As bad as her being “pro-choice” on the abortion question is with activist conservatives, her stinging commentary implies that anyone who takes a pro-life position cannot be a true conservative. She grotesquely associates being in favor of the legalized killing of unborn children with support for the Constitution, and the concept of limited government.

And she bluntly said that for her to say she is for limited government and for the pro-life position would make her a “hypocrite.”

With that statement, she has broadly labeled the overwhelming majority of Americans who consider themselves supporters of limited government as hypocrites. This incendiary language no doubt found approval on The View, but was not what one could expect from a “conservative” commentator. Perhaps she has simply been telling The Blaze audience what it wants to hear, and did the same on The View. In any case, an appearance on a left-wing TV program should be seen as an opportunity to explain a conservative position, not to trash it.

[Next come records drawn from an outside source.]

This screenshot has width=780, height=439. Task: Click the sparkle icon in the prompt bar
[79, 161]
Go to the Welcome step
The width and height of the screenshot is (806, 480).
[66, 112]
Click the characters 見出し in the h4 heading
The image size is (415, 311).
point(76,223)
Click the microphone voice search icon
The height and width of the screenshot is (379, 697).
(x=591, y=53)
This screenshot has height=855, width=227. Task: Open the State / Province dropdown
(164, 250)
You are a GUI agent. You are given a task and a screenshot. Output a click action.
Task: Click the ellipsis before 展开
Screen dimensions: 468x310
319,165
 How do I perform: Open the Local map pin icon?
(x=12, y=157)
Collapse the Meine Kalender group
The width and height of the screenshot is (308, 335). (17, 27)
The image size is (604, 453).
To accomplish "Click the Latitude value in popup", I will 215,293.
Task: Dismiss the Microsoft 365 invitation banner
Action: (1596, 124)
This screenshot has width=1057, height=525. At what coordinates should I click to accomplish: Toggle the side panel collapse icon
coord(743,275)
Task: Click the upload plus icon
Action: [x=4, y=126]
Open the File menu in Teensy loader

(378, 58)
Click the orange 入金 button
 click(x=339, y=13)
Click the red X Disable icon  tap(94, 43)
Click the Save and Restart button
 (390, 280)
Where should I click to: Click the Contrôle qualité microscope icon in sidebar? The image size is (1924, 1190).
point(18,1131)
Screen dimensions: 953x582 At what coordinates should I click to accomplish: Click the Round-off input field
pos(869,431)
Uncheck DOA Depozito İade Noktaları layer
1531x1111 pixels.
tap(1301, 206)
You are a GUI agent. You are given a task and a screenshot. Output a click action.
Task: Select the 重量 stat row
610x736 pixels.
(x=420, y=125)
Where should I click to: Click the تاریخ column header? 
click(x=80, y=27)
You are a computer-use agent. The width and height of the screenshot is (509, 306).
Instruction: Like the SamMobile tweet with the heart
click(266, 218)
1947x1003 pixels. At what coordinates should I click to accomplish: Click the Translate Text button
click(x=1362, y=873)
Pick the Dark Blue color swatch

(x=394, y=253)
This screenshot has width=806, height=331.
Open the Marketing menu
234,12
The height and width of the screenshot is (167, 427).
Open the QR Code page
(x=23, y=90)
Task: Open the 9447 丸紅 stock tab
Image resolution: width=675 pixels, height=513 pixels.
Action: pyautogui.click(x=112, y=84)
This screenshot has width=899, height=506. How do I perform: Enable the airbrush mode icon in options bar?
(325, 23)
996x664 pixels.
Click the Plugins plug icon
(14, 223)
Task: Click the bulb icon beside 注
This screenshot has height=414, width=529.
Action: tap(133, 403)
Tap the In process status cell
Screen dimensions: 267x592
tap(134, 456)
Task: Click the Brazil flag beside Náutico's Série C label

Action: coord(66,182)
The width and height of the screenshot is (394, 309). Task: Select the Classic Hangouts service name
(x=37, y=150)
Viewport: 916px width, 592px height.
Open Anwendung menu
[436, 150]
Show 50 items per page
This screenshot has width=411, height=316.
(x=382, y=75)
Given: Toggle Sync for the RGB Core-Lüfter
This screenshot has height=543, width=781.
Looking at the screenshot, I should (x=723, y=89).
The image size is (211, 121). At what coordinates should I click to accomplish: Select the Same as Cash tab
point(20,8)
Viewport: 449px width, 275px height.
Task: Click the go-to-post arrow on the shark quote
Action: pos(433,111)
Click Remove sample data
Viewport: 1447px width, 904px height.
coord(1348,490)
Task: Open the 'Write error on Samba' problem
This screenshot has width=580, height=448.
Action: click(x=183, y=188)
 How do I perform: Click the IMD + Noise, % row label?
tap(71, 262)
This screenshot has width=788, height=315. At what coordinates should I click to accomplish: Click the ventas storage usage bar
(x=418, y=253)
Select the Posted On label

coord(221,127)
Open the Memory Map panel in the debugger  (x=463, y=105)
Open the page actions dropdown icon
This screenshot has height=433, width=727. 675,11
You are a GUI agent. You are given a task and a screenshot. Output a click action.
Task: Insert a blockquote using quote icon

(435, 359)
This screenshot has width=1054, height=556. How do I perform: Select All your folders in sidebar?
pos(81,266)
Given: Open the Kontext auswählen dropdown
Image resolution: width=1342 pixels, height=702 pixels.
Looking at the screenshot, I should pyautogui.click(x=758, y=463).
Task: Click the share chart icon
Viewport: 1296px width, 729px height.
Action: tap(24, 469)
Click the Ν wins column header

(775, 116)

After her suspension, Lahren said, “The Left bans speech. We shouldn’t.” Really? The Blaze should be forced to air views opposite to its mission? Of course, Lahren can advocate for abortion on demand all she wants — just not on someone else’s dime.

Despite being unpopular with The Blaze TV audience, the thesis that a true limited government constitutionalist would favor making the killing of unborn babies legal is without merit.

Only an outright anarchist could argue that the government should not protect unborn children from being killed. And that is only because an anarchist does not believe in government at all. Americans, on the other hand, who look upon government’s purpose as to protect life, liberty, and property, should think differently.

One must ask Lahren: if she believes in limited government, exactly what does she believe it should limited to doing? Those on the progressive Left see government’s role as to change society, redistribute wealth, and the like.

Constitutionalists, on the other hand, see government’s role much as the Founding Fathers saw it — Thomas Jefferson was not some lone ranger when he wrote in the Declaration of Independence, “We hold these truths to be self-evident, that all men are created equal, that they are endowed by their Creator with certain unalienable rights, that among these are life, liberty, and the pursuit of happiness. That to secure these rights, governments are instituted among men.” (Emphasis added.)

The very purpose of government is to secure the rights God has given us — and one of those rights, Jefferson explicitly wrote was the right to life. But for Lahren, it seems, government is there to protect the life of some Americans, but not others, such as an unborn child.

One must ask: if government is not going to protect the right to life of an unborn child, why should we even have government? Lahren rightly argues for the right to own a weapon, but she would not afford any defense to a baby in the womb.

It is commendable that Lahren supports her local police. Too bad she can’t bring herself to support her local unborn children.